Trade in a Reconfigured Order
The rise of sovereignty produces a form of mercantilism shaped by security. Markets, technology, energy, logistics, and capital are treated as instruments of state power. Control over chokepoints (geographic, technological, scarce resources) matters more than marginal cost. The rise of sovereignty does not end globalization but it does change its operating logic. Trade and capital flows will persist but security objectives and constraints define what markets can do with the two sovereigns setting the terms. In sum, the future will be characterized by characteristics reminiscent of an earlier time: strategic inequality, bloc economics, sovereign competition, and conditional cooperation.

Likely Trends and Unlikely Outcomes
The most likely outcome is managed trade and licensed globalization in sensitive sectors. Supply chains reorder into blocs. Near-shoring and friend-shoring expand. Rules of origin and trusted-vendor requirements become routine. Firms pay for redundancy, inventories, and compliance. Technology ecosystems bifurcate into two separate and competing standards and platforms, which raises friction and costs and lowers efficiency. We see this at work with Huawei’s smartphone and 5G telecommunications stack competing with that of Nokia and Ericsson and running up against U.S. security concerns, the U.S. versus Chinese satellite navigation and positioning systems (the U.S. GPS versus the Chinese BeiDou), and artificial intelligence models such as China’s DeepSeek and Baidu’s ERNIE versus OpenAI and, Google Gemini, and Anthropic in the U.S. to name a few.

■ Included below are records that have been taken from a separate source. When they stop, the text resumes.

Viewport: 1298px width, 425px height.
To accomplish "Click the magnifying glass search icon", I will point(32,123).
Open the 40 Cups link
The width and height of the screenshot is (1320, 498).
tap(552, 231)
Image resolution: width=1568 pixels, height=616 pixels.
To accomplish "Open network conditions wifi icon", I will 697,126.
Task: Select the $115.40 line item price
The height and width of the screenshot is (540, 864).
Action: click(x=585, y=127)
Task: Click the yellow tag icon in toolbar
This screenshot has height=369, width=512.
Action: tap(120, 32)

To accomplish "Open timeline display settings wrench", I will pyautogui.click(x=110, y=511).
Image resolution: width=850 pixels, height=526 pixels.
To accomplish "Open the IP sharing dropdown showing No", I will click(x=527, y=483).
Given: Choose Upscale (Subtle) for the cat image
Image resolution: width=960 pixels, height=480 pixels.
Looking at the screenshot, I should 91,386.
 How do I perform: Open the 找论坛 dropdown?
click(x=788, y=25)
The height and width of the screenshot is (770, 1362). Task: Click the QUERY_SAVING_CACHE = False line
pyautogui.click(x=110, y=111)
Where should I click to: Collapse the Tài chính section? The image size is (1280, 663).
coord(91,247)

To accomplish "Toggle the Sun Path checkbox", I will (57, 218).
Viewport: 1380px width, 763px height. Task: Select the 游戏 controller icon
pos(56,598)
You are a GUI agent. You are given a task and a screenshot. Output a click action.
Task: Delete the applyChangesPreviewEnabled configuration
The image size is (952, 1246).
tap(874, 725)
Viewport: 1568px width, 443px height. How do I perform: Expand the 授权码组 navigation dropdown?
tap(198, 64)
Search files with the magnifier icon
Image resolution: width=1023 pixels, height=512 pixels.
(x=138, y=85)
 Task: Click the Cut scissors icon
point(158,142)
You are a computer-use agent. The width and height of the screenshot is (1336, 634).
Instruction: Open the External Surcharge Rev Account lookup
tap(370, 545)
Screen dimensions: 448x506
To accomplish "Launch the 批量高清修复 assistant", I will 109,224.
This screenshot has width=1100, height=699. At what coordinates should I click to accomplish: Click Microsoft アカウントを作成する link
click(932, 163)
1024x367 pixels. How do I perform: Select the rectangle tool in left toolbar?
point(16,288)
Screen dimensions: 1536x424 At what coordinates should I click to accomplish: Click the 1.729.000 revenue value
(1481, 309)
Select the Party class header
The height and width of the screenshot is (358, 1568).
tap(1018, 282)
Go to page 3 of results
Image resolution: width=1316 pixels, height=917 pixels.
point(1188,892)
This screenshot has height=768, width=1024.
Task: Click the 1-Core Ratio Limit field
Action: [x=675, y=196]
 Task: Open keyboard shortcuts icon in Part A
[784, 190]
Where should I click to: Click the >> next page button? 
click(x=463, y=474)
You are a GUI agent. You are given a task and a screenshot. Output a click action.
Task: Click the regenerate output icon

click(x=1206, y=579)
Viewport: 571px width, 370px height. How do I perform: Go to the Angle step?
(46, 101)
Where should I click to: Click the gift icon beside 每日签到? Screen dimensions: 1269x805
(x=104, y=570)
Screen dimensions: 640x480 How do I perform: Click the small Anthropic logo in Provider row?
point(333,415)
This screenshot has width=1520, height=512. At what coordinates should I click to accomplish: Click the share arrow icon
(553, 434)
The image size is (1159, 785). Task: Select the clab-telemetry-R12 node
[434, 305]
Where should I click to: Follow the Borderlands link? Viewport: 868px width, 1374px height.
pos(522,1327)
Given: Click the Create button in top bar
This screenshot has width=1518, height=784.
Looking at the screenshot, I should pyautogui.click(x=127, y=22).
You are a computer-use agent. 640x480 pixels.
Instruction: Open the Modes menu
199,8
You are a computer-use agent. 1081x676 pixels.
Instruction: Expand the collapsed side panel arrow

The least likely outcomes are full economic isolation or the collapse of the dollar-based financial system. The costs of isolation are too high for any major power that still depends on external inputs and external markets. The dollar system remains dominant because its depth and liquidity are not easily replaced. Smaller states will mostly comply rather than compete because they cannot finance strategic redundancy at scale.

Europe’s Capacity for Sovereignty
Europe has the material foundations of sovereignty. It has industrial depth, capital and regulatory reach, and capable militaries. What it lacks is unified political authority. Sovereignty requires decisions that are fast, binding, and enforceable. Europe’s current structure makes those decisions difficult in crisis. A unified Europe could become sovereign by building a single military command, a common fiscal mechanism, and a coherent external economic perimeter. It would also need credible capital insurance tied to European political authority, including a nuclear deterrent posture anchored to Europe’s decision structure. Until then, Europe remains a major economic space with limited strategic autonomy, protected by an external sovereign, and constrained by its own internal vetoes. In geopolitics, this is the difference between being a pole and being a prize. Europe can either unify and accept the disciplines of sovereignty, or it can remain rich, influential, and dependent when the system hardens.